_REQUIRED TASK_
Which rows below contain the word "entry"? Return each of them in full.

_DATA TO USE_
● ● ● ● ●
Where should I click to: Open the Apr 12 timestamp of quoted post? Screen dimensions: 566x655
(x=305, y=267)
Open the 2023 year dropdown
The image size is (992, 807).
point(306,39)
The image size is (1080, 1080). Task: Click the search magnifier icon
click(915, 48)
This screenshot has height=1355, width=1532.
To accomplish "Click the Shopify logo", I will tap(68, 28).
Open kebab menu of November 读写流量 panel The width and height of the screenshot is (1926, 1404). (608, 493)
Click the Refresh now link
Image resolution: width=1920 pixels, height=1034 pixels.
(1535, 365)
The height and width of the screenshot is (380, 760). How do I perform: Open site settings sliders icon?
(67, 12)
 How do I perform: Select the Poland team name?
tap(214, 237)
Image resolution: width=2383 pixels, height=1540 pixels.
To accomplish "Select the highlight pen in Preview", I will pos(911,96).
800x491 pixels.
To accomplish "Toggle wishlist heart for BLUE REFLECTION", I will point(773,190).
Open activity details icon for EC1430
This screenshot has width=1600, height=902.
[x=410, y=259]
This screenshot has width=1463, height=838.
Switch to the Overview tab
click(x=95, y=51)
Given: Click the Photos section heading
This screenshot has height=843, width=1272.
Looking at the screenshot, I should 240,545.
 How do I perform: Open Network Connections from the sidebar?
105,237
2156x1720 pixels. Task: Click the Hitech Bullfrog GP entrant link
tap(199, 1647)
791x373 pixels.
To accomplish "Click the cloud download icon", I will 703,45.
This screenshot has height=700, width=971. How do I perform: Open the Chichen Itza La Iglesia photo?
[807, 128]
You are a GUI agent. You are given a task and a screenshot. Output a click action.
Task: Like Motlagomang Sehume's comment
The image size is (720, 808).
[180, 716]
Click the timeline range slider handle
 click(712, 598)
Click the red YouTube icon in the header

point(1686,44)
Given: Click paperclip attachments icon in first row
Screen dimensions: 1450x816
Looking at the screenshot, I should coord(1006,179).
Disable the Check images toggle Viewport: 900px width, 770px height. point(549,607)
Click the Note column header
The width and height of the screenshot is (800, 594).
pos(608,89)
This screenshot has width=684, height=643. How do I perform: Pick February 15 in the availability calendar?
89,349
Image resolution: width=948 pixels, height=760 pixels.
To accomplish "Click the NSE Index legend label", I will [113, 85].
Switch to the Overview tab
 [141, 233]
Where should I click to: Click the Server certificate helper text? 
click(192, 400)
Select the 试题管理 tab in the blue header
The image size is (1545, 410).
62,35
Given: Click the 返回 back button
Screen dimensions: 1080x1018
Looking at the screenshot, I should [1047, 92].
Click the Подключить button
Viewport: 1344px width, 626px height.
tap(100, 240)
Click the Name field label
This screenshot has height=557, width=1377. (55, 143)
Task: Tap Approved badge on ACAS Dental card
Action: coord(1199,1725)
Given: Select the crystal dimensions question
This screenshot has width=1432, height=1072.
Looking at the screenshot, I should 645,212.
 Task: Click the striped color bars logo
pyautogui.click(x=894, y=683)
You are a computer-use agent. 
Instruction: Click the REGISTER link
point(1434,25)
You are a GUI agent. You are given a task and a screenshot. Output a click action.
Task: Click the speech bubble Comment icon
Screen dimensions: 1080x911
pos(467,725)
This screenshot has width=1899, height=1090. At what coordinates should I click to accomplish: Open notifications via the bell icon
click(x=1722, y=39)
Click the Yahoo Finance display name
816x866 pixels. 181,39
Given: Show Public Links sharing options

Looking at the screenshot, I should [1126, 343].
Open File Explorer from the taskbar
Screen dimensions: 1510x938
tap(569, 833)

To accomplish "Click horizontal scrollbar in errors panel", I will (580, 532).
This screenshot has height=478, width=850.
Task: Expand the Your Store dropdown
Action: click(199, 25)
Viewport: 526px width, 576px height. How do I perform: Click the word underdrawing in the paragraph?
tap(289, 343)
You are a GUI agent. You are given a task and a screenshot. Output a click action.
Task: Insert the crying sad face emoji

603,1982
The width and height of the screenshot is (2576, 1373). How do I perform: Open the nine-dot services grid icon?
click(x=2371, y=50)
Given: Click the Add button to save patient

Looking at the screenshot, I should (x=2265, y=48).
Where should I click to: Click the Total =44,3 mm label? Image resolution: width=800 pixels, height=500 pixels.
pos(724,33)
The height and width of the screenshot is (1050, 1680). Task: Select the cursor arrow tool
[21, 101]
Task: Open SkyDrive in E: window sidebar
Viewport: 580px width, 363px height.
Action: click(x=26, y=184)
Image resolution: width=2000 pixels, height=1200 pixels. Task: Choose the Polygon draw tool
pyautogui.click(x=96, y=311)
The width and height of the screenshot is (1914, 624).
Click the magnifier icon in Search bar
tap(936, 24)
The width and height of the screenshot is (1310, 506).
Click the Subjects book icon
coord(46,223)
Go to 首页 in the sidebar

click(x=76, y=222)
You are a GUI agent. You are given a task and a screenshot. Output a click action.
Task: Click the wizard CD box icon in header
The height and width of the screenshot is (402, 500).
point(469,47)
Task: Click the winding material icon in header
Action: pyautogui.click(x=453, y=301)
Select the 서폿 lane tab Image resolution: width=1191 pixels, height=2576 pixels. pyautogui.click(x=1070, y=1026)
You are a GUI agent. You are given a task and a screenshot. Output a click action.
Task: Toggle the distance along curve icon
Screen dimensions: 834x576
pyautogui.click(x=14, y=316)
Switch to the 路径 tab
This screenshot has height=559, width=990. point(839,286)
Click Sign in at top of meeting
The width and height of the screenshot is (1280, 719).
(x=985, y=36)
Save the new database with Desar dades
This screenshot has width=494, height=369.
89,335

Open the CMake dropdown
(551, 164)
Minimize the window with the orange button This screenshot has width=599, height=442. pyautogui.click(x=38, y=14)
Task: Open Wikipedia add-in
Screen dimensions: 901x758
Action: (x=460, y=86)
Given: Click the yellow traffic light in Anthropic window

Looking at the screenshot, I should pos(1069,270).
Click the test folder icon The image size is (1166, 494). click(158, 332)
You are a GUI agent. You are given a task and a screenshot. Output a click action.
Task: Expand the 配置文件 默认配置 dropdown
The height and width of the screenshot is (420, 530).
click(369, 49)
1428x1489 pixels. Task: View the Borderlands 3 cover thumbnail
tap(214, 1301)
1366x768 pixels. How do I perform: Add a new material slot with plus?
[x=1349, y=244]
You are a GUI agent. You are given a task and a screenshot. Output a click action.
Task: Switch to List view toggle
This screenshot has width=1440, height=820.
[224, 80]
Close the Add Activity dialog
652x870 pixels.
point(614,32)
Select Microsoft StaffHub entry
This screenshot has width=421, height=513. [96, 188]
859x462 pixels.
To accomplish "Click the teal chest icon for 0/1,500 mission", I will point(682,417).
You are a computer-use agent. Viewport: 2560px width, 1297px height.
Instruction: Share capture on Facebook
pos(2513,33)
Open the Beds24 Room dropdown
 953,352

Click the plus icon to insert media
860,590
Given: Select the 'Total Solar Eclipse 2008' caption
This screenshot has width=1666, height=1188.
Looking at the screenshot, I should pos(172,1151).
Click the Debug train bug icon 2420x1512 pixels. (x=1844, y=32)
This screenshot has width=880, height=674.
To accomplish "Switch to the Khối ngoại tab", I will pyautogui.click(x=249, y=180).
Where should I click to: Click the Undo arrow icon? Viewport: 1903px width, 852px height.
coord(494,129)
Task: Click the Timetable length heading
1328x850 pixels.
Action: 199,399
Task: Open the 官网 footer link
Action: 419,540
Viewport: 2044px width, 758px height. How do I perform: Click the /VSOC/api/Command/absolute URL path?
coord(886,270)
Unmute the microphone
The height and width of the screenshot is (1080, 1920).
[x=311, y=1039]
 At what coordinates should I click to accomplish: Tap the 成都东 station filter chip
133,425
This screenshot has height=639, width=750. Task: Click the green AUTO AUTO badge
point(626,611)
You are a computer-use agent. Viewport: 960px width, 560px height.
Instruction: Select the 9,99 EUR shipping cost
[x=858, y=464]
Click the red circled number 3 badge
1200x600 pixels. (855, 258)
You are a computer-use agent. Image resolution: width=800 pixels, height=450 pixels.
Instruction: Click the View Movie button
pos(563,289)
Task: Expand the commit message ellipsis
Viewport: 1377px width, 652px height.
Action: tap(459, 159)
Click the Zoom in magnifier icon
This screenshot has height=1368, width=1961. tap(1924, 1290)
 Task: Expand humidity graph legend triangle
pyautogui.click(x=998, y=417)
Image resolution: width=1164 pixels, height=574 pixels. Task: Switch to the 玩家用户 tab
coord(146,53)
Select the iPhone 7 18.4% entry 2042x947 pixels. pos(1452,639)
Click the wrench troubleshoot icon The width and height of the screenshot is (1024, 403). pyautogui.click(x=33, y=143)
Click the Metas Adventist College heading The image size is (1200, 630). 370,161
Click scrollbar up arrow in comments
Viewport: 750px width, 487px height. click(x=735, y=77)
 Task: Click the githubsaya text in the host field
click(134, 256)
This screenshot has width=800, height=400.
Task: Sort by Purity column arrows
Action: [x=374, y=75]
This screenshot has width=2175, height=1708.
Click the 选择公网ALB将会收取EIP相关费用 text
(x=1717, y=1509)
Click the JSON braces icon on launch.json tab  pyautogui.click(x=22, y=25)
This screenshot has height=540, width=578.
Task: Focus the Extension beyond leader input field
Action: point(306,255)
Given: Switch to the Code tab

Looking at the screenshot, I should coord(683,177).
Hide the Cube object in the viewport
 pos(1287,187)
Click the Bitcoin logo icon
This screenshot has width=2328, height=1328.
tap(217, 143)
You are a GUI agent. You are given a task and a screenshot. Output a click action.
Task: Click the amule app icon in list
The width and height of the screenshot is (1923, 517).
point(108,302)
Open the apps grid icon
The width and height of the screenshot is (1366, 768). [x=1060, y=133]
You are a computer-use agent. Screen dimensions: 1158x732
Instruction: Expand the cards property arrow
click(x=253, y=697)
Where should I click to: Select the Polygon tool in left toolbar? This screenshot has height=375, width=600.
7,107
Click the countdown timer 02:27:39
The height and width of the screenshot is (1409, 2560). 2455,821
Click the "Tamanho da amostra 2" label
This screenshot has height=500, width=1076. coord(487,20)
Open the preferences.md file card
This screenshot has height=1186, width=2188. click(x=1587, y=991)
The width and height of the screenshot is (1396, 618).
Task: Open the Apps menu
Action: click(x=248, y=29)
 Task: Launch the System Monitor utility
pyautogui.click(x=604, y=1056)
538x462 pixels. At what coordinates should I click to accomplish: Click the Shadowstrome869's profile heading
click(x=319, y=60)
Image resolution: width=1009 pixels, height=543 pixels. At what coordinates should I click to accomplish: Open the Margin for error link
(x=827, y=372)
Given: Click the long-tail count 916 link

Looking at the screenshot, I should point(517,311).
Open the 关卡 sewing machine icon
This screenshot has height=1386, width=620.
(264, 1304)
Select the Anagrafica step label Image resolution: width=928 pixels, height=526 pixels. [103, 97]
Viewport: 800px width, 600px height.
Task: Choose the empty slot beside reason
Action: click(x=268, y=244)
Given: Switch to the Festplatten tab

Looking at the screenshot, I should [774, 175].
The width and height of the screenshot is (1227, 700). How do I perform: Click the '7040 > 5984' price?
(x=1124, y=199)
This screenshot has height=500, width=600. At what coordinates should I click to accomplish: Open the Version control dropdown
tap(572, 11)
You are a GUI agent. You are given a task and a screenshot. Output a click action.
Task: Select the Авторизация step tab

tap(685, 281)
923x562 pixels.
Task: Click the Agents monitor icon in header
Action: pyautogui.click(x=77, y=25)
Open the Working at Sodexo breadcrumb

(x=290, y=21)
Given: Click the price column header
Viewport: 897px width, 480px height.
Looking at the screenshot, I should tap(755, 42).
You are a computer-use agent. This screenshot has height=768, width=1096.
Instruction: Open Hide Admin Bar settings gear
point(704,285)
● ● ● ● ●
_ANSWER TO THE EXERCISE_
Select Microsoft StaffHub entry
Select the iPhone 7 18.4% entry 2042x947 pixels. pos(1452,639)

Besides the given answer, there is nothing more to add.